The task:
Transcribe every entry word for word, leaving out all images.

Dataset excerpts
┌──

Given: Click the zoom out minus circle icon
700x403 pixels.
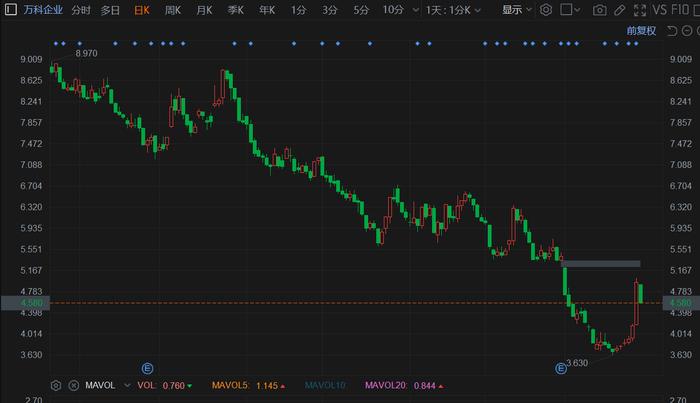Looking at the screenshot, I should click(688, 30).
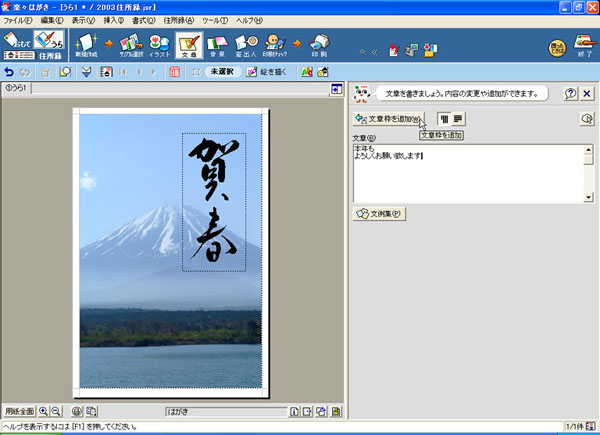600x435 pixels.
Task: Click the 新規作成 (new) icon
Action: click(x=86, y=44)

└──

Solution for this exercise:
Given: Click the zoom out minus circle icon
700x403 pixels.
Looking at the screenshot, I should click(688, 30).
600x435 pixels.
Task: Click the 新規作成 (new) icon
Action: click(x=86, y=44)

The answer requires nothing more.